Regular expressions provide you with powerful ways to find and modify patterns in text—not only short bits of text such as might be entered at a command prompt but also huge stores of text such as might be found in files on disk.
A regular expression takes the form of a pattern that is compared with a string. Regular expressions also provide the means by which you can modify strings so that, for example, you might change specific characters by putting them into uppercase, you might replace every occurrence of “Diamond” with “Ruby,” or you might read in a file of programming code, extract all the comments, and write out a new documentation file containing all the comments but none of the code. You’ll find out how to write a comment-extraction tool shortly. First, though, let’s take a look at some very simple regular expressions.

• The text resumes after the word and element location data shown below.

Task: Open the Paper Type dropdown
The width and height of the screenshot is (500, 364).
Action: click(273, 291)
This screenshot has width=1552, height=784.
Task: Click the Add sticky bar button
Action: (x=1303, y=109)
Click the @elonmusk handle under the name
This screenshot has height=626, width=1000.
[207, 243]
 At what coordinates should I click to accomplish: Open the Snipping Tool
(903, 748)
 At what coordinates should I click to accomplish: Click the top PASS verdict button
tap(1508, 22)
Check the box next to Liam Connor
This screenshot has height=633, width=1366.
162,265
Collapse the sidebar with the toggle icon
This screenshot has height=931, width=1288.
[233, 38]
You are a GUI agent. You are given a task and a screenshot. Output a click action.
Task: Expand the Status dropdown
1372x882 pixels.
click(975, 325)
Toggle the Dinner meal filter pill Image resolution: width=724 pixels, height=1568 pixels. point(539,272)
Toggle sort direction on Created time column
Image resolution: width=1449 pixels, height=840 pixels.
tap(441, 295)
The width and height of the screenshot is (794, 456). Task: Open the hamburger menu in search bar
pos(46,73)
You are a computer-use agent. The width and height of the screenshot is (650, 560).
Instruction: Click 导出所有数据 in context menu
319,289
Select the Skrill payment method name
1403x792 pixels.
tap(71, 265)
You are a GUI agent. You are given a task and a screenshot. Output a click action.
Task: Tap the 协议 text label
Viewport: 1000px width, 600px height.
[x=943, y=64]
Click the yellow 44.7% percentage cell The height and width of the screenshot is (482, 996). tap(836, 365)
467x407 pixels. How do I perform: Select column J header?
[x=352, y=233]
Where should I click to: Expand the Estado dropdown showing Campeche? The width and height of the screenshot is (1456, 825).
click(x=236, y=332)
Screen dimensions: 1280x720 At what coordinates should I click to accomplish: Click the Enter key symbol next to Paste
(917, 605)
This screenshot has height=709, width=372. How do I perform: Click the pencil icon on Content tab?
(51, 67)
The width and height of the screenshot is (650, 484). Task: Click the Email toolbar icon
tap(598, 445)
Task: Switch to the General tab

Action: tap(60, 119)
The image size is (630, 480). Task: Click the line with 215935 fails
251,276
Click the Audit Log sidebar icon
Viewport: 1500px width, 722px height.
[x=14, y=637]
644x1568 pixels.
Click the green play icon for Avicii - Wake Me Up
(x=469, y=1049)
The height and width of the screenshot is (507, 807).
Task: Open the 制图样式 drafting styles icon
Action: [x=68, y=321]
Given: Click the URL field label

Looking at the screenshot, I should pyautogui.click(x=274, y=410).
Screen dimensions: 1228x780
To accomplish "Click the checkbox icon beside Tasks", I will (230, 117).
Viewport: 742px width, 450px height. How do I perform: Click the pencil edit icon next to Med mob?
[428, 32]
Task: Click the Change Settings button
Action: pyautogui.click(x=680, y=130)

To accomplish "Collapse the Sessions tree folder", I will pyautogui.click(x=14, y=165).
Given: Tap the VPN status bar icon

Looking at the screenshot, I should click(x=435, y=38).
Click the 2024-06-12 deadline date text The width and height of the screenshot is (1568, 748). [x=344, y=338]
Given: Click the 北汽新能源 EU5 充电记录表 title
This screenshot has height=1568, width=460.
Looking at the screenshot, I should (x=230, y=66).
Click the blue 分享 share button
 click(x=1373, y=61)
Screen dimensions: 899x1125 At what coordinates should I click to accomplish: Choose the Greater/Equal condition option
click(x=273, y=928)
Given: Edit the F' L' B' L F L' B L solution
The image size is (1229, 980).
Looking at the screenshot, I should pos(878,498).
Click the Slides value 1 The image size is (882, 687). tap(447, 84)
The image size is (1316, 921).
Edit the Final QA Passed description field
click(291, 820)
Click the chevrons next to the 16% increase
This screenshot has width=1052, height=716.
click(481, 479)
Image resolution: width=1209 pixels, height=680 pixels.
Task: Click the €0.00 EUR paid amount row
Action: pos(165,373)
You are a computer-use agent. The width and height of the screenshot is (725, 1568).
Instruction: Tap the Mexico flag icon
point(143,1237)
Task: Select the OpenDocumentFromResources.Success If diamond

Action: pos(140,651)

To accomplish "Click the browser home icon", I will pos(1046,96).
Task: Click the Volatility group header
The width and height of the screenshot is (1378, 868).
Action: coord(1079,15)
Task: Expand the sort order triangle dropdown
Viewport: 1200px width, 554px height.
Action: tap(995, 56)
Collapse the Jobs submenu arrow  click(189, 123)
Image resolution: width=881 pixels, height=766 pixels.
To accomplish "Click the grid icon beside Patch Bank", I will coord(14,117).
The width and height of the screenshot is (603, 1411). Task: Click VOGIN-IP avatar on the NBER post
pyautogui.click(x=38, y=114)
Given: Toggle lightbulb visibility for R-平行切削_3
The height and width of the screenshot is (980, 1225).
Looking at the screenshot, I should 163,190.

Just about the simplest regular expression is a sequence of characters (such as “abc”) that you want to find in a string. A regular expression to match “abc” can be created by placing those letters between two forward slash delimiters, like this: /abc/
. You can test for a match using the =˜
operator method like this:
regex0.rb
p( /abc/ =˜ 'abc' ) #=> 0
If a match is made, an integer representing the character position in the string is returned. If no match is made, nil
is returned.
p( /abc/ =˜ 'xyzabcxyzabc' ) #=> 3 p( /abc/ =˜ 'xycab' ) #=> nil
You can also specify a group of characters, between square brackets, in which case a match will be made with any one of those characters in the string. Here, for example, the first match is made with “c”; then that character’s position in the string is returned:
p( /[abc]/ =˜ 'xycba' ) #=> 2
Although I’ve used forward-slash delimiters in the previous examples, there are alternative ways of defining regular expressions: You can specifically create a new Regexp object initialized with a string, or you can precede the regular expression with %r
and use custom delimiters—nonalphanumeric characters—as you can with strings (see Chapter 3). In the following example, I use curly bracket delimiters:
regex1.rb
regex1 = Regexp.new('^[a-z]*$') regex2 = /^[a-z]*$/ regex3 = %r{^[a-z]*$}
Each of the previous examples defines a regular expression that matches an all-lowercase string (I’ll explain the details of the expressions shortly). These expressions can be used to test strings like this:
def test( aStr, aRegEx ) if aRegEx =˜ aStr then puts( "All lowercase" ) else puts( "Not all lowercase" ) end end test( "hello", regex1 ) #=> matches: "All lowercase" test( "hello", regex2 ) #=> matches: "All lowercase" test( "Hello", regex3 ) #=> no match: "Not all lowercase"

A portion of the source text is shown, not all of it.